To support the administration’s plans for a human return to the moon, the budget adds a new lunar robotic exploration program that “would support innovative approaches to achieve human and science exploration goals,” including transportation services, rovers and experiments. It also includes an Exploration Research and Technology program line to “to enable lower-cost technology and systems needed to sustainably return humans to the Moon and beyond.”
“The budget focuses NASA on its core exploration mission,” Lightfoot said. “The proposal this year provides a renewed focus to our human spaceflight activities and really tries to expand our commercial and international partnerships.”
Lightfoot said these new exploration programs stemmed from a 45-day study NASA performed at the request of Vice President Mike Pence at the first meeting of the reconstituted National Space Council in October. “This study would become the backbone of our exploration campaign that’s called out in the President’s Space Policy Directive 1, signed by President Trump and then codified, I believe, in this budget,” he said.

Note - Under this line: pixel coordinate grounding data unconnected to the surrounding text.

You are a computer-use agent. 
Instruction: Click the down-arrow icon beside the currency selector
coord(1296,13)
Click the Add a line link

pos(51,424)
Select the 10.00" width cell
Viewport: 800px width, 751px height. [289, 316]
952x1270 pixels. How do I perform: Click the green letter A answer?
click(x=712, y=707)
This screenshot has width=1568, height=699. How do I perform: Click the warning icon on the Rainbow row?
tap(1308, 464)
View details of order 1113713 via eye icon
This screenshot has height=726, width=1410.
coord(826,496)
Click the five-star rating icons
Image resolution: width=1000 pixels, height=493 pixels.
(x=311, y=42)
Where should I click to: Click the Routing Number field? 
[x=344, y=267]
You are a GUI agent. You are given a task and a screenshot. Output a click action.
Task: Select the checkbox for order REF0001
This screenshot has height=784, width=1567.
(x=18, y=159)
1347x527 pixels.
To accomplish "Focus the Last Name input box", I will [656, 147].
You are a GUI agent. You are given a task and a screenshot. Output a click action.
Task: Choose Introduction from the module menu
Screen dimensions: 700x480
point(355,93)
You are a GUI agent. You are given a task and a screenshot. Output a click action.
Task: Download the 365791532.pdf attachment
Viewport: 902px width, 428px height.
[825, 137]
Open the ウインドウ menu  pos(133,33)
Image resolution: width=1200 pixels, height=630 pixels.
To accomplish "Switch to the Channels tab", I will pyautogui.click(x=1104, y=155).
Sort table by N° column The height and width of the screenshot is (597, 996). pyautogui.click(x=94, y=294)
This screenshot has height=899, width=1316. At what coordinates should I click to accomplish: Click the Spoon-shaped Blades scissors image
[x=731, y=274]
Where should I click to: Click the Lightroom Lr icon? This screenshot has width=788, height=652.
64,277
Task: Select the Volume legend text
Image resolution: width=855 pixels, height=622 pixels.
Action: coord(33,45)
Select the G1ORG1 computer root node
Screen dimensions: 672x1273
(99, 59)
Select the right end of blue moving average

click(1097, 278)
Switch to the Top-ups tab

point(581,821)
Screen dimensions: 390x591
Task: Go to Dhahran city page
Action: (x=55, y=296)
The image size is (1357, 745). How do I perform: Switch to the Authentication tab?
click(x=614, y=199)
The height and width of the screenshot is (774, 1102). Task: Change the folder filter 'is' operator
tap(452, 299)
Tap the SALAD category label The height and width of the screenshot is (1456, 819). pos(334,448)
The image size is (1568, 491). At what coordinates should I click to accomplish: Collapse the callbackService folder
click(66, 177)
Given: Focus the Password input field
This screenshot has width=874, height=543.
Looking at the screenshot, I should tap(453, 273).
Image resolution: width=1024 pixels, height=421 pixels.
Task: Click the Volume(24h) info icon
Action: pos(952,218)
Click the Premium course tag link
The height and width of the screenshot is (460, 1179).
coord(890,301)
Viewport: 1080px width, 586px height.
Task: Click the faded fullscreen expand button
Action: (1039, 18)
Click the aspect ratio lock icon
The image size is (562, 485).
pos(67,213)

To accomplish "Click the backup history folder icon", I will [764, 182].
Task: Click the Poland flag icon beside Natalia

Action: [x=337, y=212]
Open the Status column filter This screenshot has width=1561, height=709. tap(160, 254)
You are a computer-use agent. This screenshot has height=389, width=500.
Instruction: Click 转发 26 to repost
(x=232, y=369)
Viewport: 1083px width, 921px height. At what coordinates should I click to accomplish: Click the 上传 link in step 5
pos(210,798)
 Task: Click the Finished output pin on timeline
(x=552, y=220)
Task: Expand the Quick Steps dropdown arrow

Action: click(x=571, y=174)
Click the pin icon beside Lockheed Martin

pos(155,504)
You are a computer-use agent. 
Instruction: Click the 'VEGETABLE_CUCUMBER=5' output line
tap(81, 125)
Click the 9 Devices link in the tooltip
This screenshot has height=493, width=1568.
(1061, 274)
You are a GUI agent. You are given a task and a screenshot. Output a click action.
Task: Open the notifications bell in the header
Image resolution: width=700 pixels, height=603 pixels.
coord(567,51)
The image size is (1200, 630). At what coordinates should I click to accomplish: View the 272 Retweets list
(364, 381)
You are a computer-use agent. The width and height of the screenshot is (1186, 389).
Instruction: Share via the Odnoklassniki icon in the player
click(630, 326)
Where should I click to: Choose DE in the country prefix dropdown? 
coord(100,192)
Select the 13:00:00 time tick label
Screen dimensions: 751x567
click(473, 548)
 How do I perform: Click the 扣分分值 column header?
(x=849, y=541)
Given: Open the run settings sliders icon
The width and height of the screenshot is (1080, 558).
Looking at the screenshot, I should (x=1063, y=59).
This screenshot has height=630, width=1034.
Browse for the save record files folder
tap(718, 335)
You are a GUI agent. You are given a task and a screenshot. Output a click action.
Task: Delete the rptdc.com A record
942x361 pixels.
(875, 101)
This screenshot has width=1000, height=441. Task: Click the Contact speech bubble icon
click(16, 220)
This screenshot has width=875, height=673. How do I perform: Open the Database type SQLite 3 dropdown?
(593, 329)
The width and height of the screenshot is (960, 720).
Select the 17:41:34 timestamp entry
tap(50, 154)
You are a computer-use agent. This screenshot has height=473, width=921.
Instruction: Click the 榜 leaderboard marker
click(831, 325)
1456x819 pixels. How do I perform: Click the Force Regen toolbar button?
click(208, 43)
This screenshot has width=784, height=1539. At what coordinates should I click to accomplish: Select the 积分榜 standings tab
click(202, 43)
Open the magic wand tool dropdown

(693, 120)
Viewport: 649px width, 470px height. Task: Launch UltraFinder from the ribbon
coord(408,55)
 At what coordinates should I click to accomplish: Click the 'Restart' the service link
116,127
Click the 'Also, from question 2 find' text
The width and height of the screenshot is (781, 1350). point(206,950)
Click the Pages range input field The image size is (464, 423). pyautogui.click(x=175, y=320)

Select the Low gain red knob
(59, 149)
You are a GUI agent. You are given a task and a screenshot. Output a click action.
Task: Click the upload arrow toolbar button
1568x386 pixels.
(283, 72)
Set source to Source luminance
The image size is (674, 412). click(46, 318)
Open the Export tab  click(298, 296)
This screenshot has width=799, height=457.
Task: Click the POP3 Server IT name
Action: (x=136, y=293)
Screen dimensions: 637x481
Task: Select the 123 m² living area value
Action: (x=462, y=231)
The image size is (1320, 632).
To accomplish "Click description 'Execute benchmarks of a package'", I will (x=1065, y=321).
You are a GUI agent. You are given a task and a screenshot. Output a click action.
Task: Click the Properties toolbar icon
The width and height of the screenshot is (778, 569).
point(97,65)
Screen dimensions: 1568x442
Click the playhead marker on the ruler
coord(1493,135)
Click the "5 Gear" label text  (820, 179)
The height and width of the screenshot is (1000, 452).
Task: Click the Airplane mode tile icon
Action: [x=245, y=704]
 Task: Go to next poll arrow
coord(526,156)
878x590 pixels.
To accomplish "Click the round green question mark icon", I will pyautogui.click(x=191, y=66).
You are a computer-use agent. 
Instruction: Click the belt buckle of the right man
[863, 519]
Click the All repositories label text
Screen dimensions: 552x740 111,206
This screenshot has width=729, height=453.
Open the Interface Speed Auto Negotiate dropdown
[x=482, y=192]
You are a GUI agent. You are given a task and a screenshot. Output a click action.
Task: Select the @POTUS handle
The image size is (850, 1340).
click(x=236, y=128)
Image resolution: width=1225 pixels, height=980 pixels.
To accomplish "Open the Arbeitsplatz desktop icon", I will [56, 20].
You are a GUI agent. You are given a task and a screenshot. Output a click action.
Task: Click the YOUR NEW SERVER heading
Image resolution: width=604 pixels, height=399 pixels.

“We’re once again on a path to return to the moon, with an eye towards Mars,” he said. “This time we’re leveraging the multiple partners we have both here at home and internationally in developing a sustainable approach where the moon is simply one step on our truly ambitious and long-term journey to reach out further into the solar system.”
While Earth science programs at NASA would face cuts, and WFIRST would be cancelled, planetary science would see an increase to $2.2 billion. That level includes $50 million to begin studies of a Mars sample return mission and $150 million for planetary defense.
Those planetary science funds, Lightfoot said, would include funding for the Mars 2020 rover mission as well as the Europa Clipper mission to the icy, potentially habitable moon of Jupiter.
“A nonstarter”
The overall spending request was originally $19.6 billion, but was augmented by the administration. In a Feb. 12 letter to House Speaker Paul Ryan, OMB Director Mick Mulvaney said the administration will offer some additional funding to selected non-defense discretionary programs in light of a two-year budget deal reached by Congress last week that raises spending caps. In the case of NASA, that includes $300 million “to fund innovative exploration-related programs” and other agency needs, which he did not specify.
The budget proposal is already facing opposition from key members of Congress. “The administration’s budget for NASA is a nonstarter. If we’re ever going to get to Mars with humans on board and return them safely, then we need a larger funding increase for NASA,” said Sen. Bill Nelson (D-Fla.), ranking member of the Senate Commerce Committee, in a statement immediately after the OMB released the budget.
He reiterated previous criticism calling for an end to NASA funding of the ISS in 2025. “Turning off the lights and walking away from our sole outpost in space at a time when we’re pushing the frontiers of exploration makes no sense.”